Benefits of Investment Funds

If you’re just getting into the stock market, it might be wise to place some of your money into investment funds. With investment funds, your money is managed professionally. This takes out all of the work on your end. Fund managers complete the research, buy and sell the securities, monitor the securities, and reinvest for you.

If you’re the type of person who likes to take a risk but have a safety net in place, investment funds can do just that. Investment funds allow you to split up your investments into many different companies. This provides a sense of security since you know that if a company fails you have other companies to rely on in your portfolio.

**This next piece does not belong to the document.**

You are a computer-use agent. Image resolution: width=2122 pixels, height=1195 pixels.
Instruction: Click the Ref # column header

Investment funds don’t require a large sum of money to get started or for subsequent investments. If you’re looking to start small, investment funds allow just that. They also enable you to cash in your shares at any time.

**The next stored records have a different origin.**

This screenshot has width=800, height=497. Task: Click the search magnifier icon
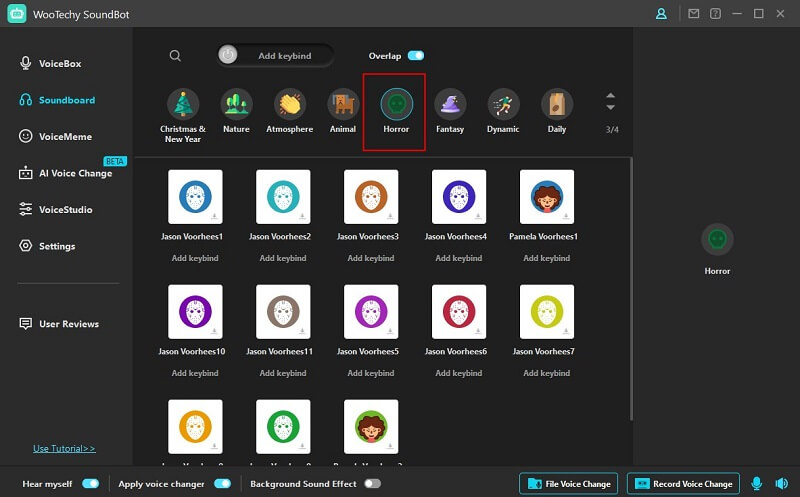pyautogui.click(x=175, y=56)
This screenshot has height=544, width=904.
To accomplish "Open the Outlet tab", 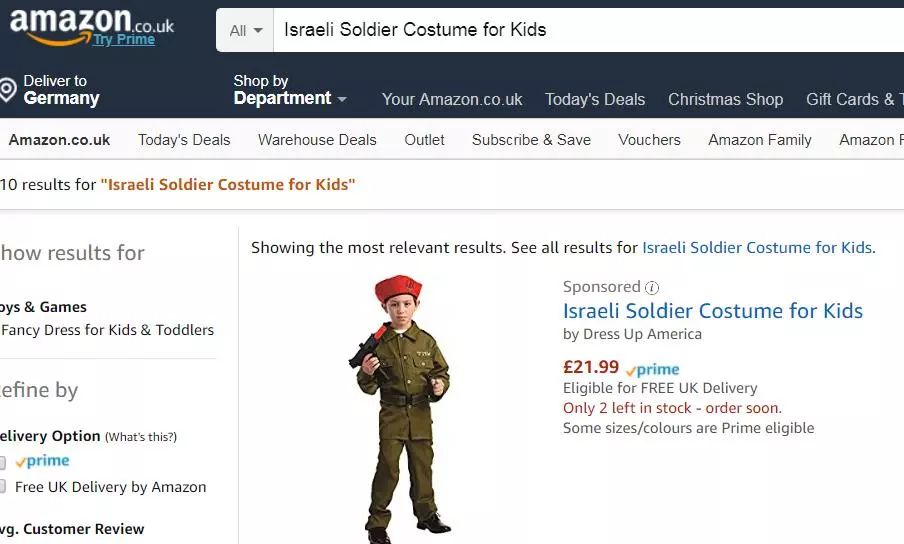I will [x=424, y=140].
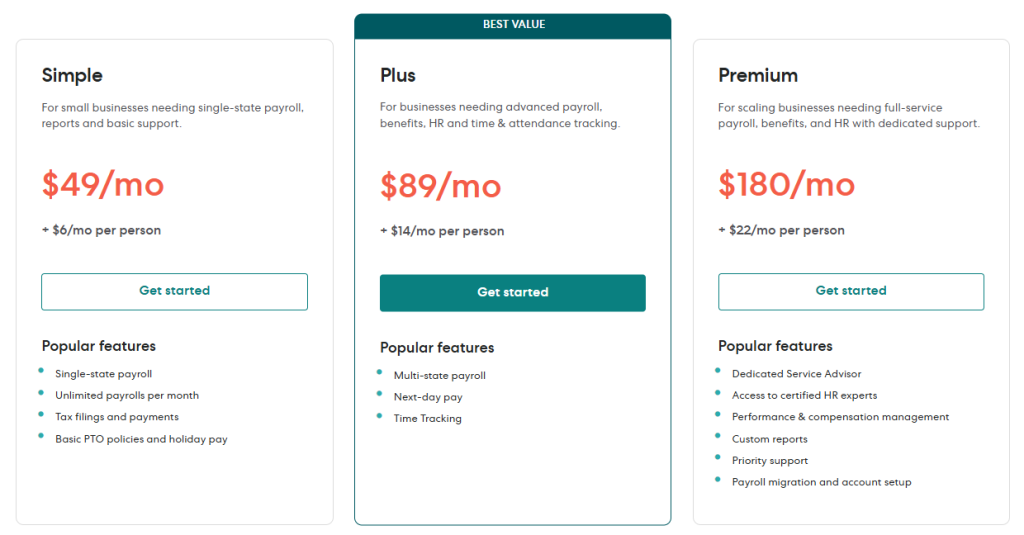Viewport: 1024px width, 535px height.
Task: Click Get started under Premium plan
Action: point(850,291)
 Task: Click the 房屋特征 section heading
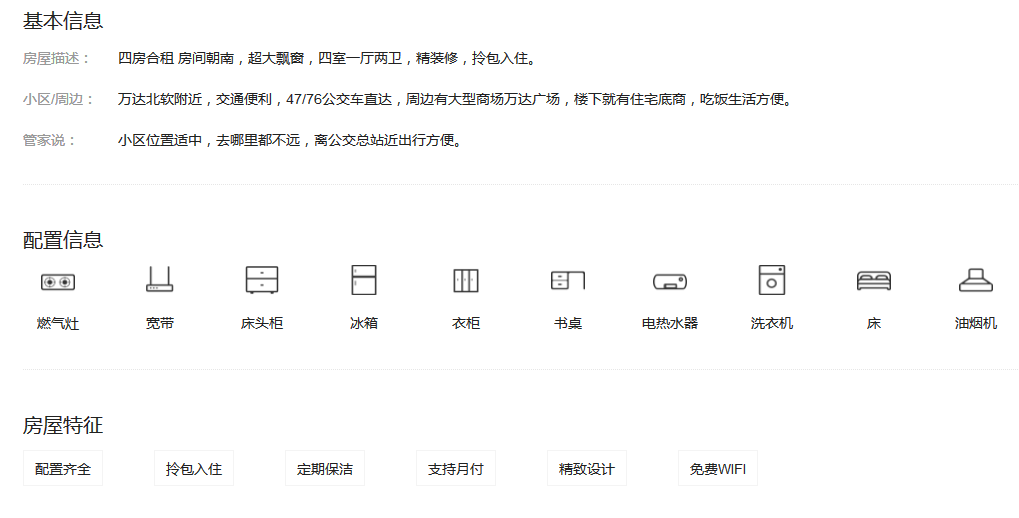click(x=63, y=426)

There are a variety of benefits to investment funds. Some of these advantages include:

  • Advanced portfolio management: For a small fee, a professional portfolio manager will manage your investments, including buying and selling stocks and bonds.
  • Dividend reinvestment: As your securities grow and you accumulate interest income, you can purchase more shares in the funds.
  • Risk reduction: Most investment funds will invest in 50 to 200 different securities, thus reducing risk by diversifying your portfolio.
  • Convenience and fair pricing: Investment funds are easy to buy and easy to understand. They also are only traded once per day at the closing net asset values, which alleviates the stress of price fluctuations throughout the day.

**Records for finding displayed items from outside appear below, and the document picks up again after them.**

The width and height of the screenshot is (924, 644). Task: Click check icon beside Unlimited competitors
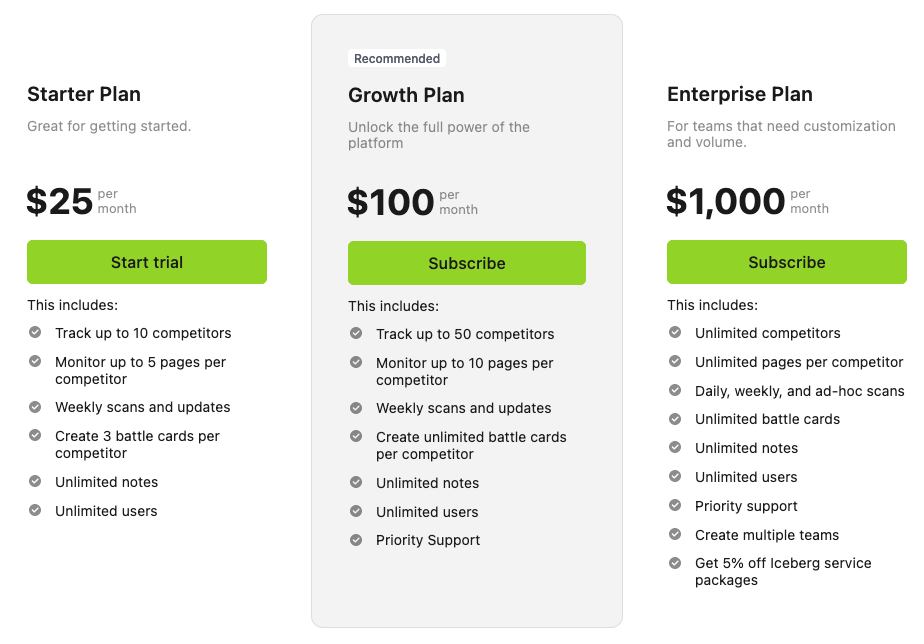point(675,332)
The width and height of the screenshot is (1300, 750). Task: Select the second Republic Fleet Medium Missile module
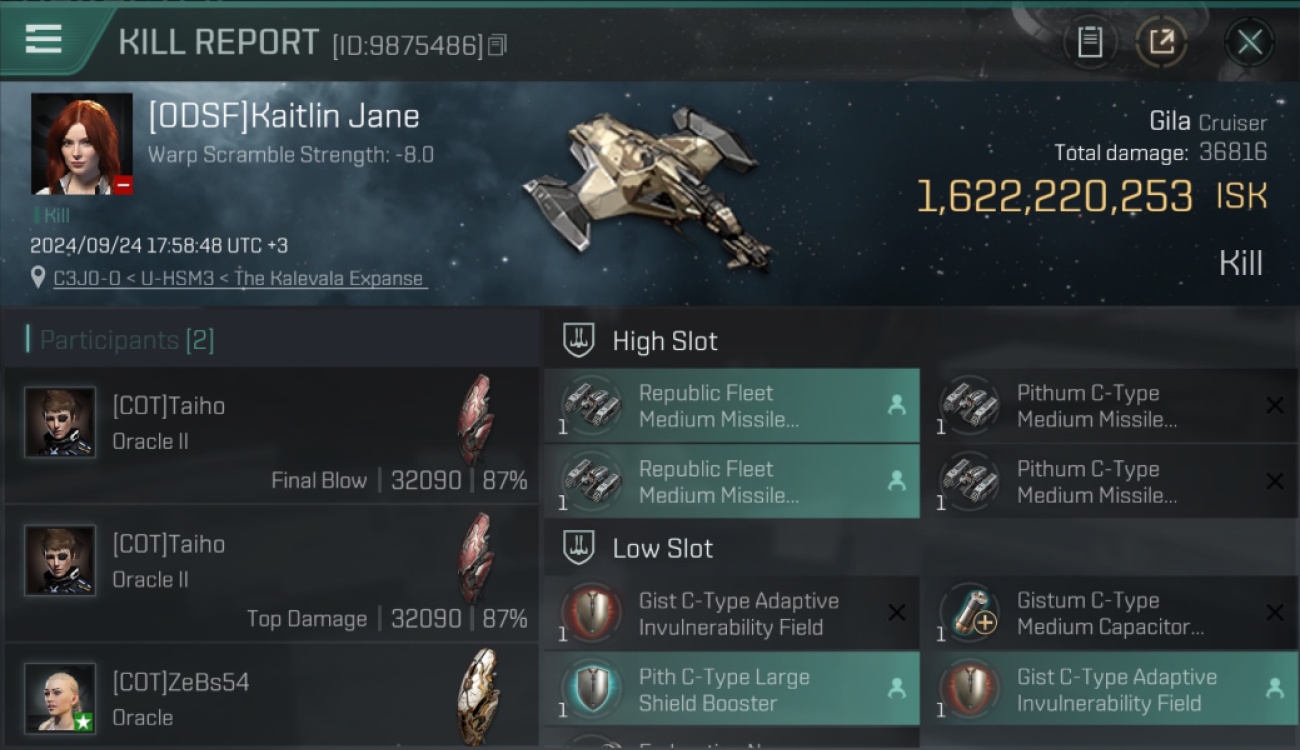pos(732,481)
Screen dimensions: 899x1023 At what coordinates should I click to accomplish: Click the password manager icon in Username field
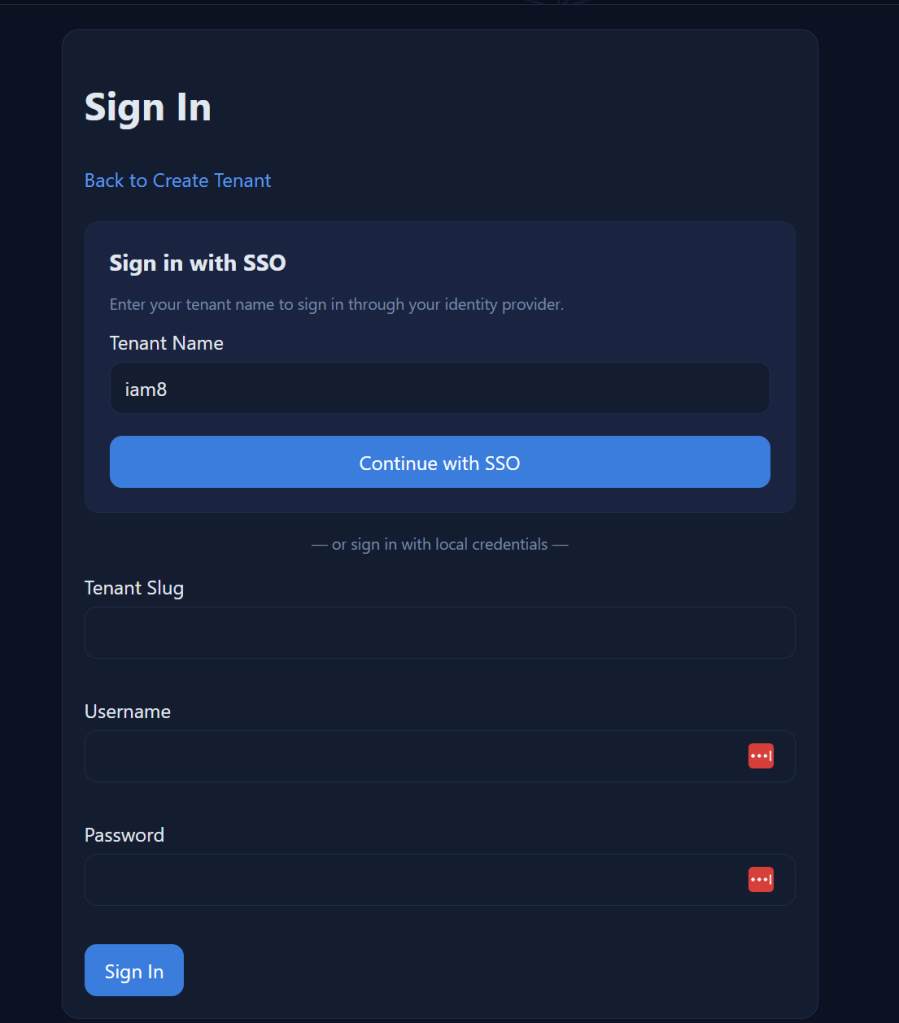pos(760,756)
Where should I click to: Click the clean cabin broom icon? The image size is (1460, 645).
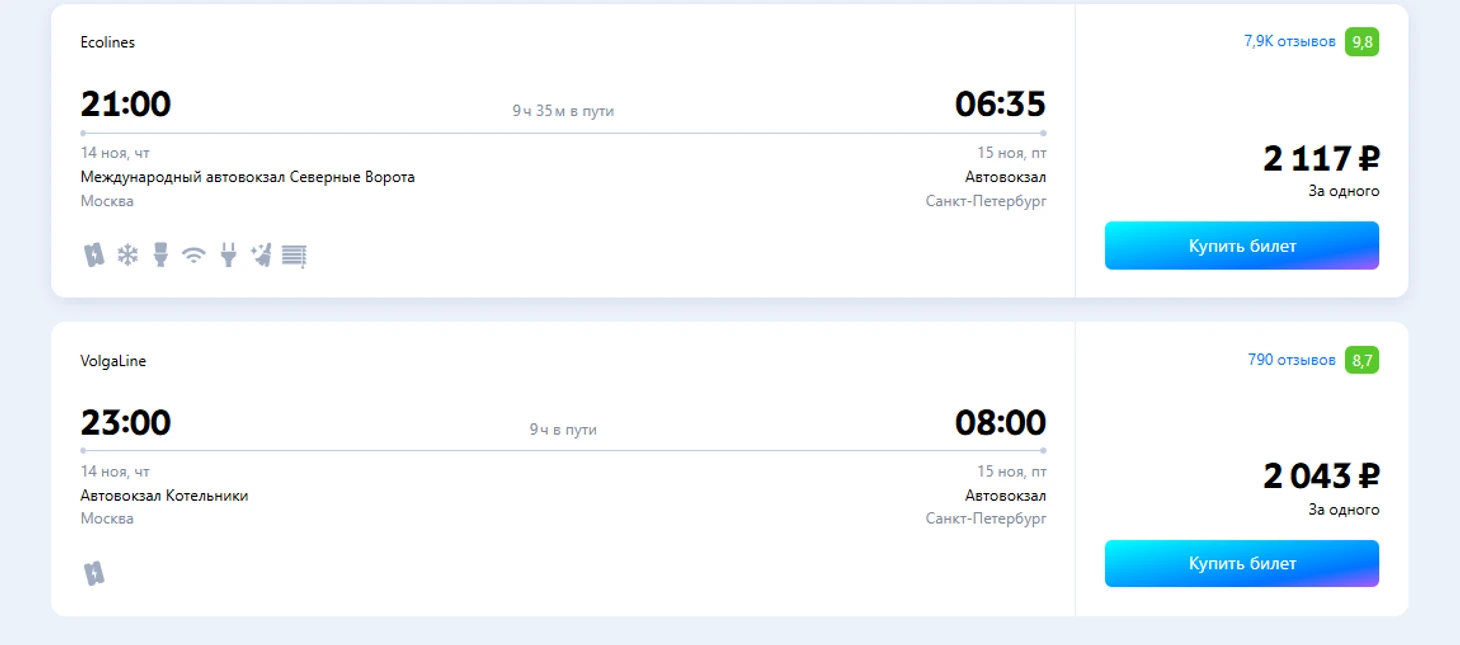point(261,255)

How To Get Started With Investment Funds

Getting started with investment funds is relatively simple. Try using these steps:

  1. Decide whether you want to invest actively or passively. You can choose to have a professional actively manage your investments to beat the market, however, since a person is involved, this option tends to have higher fees. Passively managed accounts are on the rise. These funds are cheaper to purchase, and there are fewer fees. This approach is less hands-on, but both methods show similar results.
  2. Determine how much money you’re able to invest. The money you choose to invest should be untouched for at least five years. This will allow for your investments to ride out any storms that may arise. Once you have your budget in mind, determining how much risk you want to take is the next thing to consider. Your age and how close you are to retirement can help you determine how risky you should be.
  3. Open a brokerage account. If your place of employment offers a 401(k) or other employer-sponsored retirement, chances are you have already invested in an investment fund. If that’s the case, you could purchase additional funds through these companies. However, they may not have as many options. You could also buy from an online broker. This will give you a more comprehensive range of options. Some things to consider when taking this route are affordability, fund options, knowing what educational and research tools the company offers, and how easy the use of their website or app is.
  4. Look at the fees. This goes back to the first consideration of whether you want to invest in an active or passive account. Both types will have fees associated with them, but actively managed accounts have higher fees. Ensuring you understand the fees involved will help you keep your profits at the highest possible return. Some brokerages offer no-transaction-fees mutual funds. These could be a good starting point. However, the return on these investments is not always as high.
  5. Start to invest. Building and managing your investment portfolio is essential. Have goals in mind and stick with them. Having your portfolio examined and rebalanced every year will help keep your portfolio in check.

Investment funds are popular in the United States. They provide an outlet for people wanting to invest their money by using a more secure method. Investment funds also allow people the opportunity to dabble in the stock market without having to put forth a lot of money to start. By pooling your money with other investors and having the advantage of someone monitoring your investments for you, it’s well worth the small fee.